Chuck Norris one-shot down a German fighter plane by pointing his finger at it and yelling "bang!"
I was going to tell a 9/11 joke, but it was really plane.
The biggest inconvenience in 2001, I thought, was my brother. Turns out it was 9/11. I guess the planes saw him be born and died from how ugly he was. Aluh aluckbar.
My dad died in 9/11.
But he was the pilot.
My mother-in-law would have been on one of the planes that crashed on 9/11.
Had I known in advance, I would have bought her the ticket.
Why were the people on the World Trade Center so pissed?
People, they ordered pepperoni pizza, but they got plane.
The Twin Towers ordered a sesame bagel. They got the plane one instead.
Did you know that in 2001 there was an Among Us game, except that it was on a plane and had two imposters.
Twin Towers?

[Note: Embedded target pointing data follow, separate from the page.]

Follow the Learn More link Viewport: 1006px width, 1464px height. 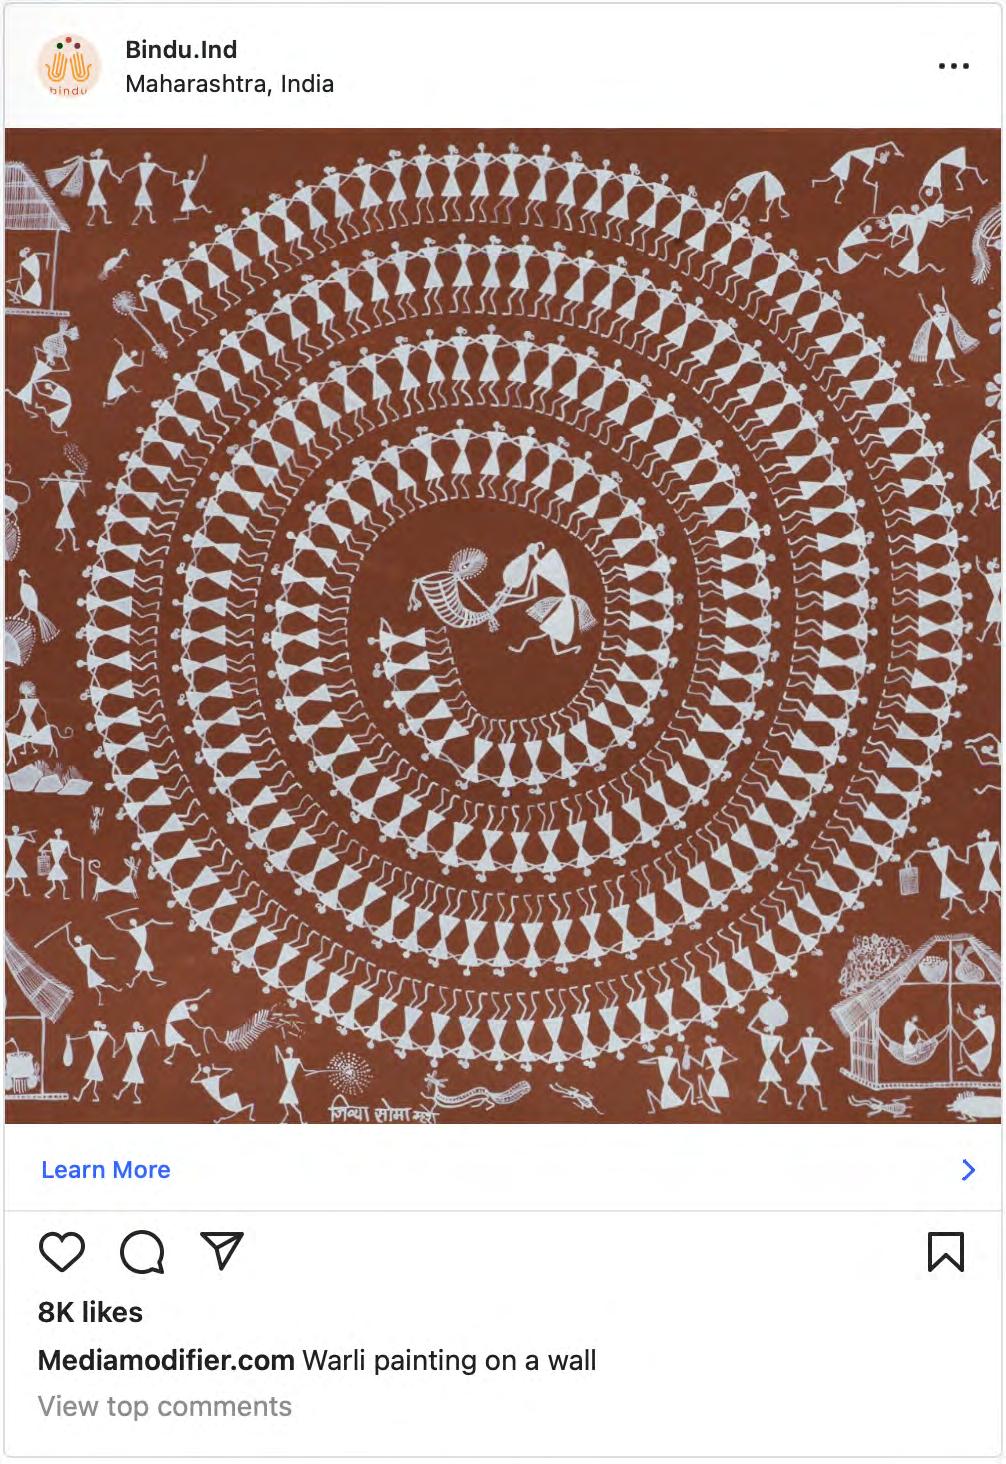pos(106,1170)
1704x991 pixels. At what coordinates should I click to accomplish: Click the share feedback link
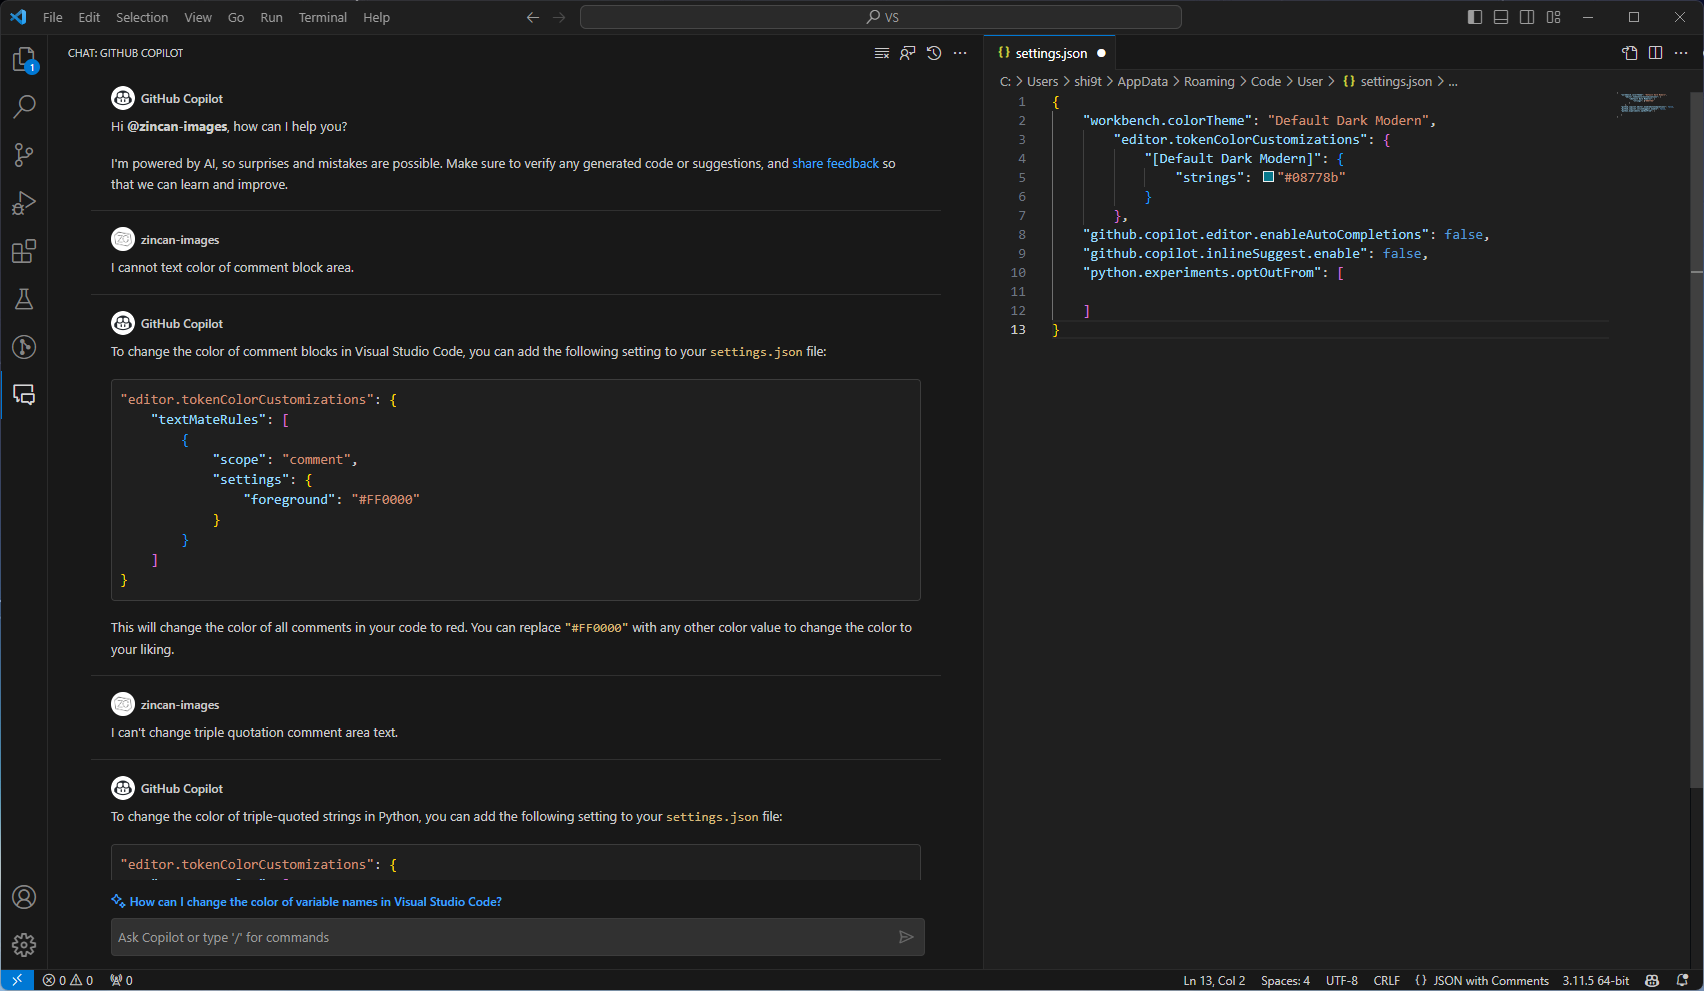[835, 163]
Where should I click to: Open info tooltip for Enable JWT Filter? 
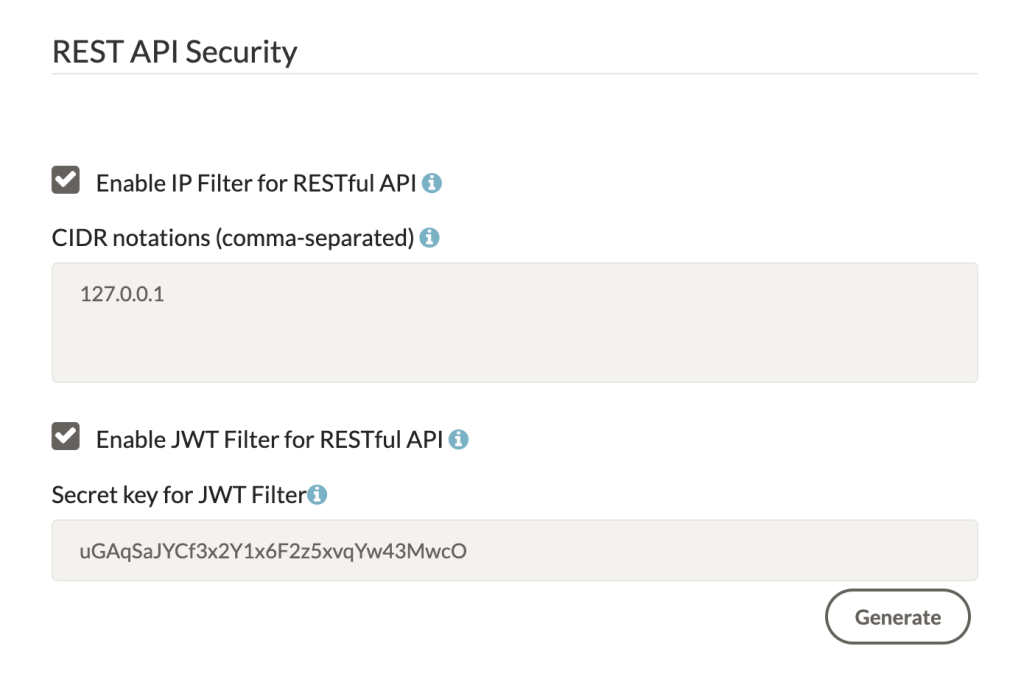click(x=458, y=440)
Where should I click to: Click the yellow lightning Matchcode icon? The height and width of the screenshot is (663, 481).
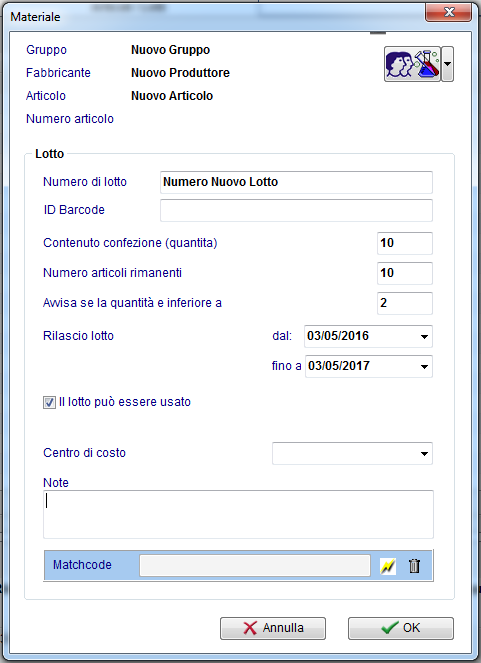tap(388, 566)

No plane, plane targets.
Why were the Twin Towers traumatized about eating?
After someone said, "HERE COMES THE AIR PLANE(s)," it just wasn't the same..........
You might think these jokes are plane.
How did the flight attendant want their burger?
Just plane!
A plane is going to crash. There are four passengers and only three parachutes. All the staff are safe and are gone, leaving the passengers. Ryan Reynolds is the first. He says, "My fans need me," and jumps. Donald Trump takes another and says, "I am the smartest president," and jumps, leaving one. There is a pope and a boy left. The pope says, "Child, my life is over and yours has just begun, take the last parachute." The boy replies, "Don't worry - Donald took my backpack."
quit making Plane jokes there just PLANE wrong
I didn't get the joke at first, then it hit me like a plane.
My grandpa died in 9/11 he crashed a plane
What's a tower's favorite bagel? I don't know, but it ain't plain.
My dad died in 9/11. He was such a good pilot.
Why did the plane cross the sky? To hit the twin towers...
The greatest doctor, smartest man, young geek, and inspiring preacher are on a plane. The pilot dies of a heart attack and is confirmed by the doctor. But, there are only 3 parachutes on the plane. The doctor takes one and says,
"People need me for my excellent medicine!" and jumps out. The smart man grabs one and shouts,
"People are in need of my great knowledge!" and jumps out. There is only one more parachute on the plane. The preacher says to the geek,
"You are too young. Take the final parachute and go." The geek instead says,
"No, there are two parachutes left, the 'smart' one took my backpack."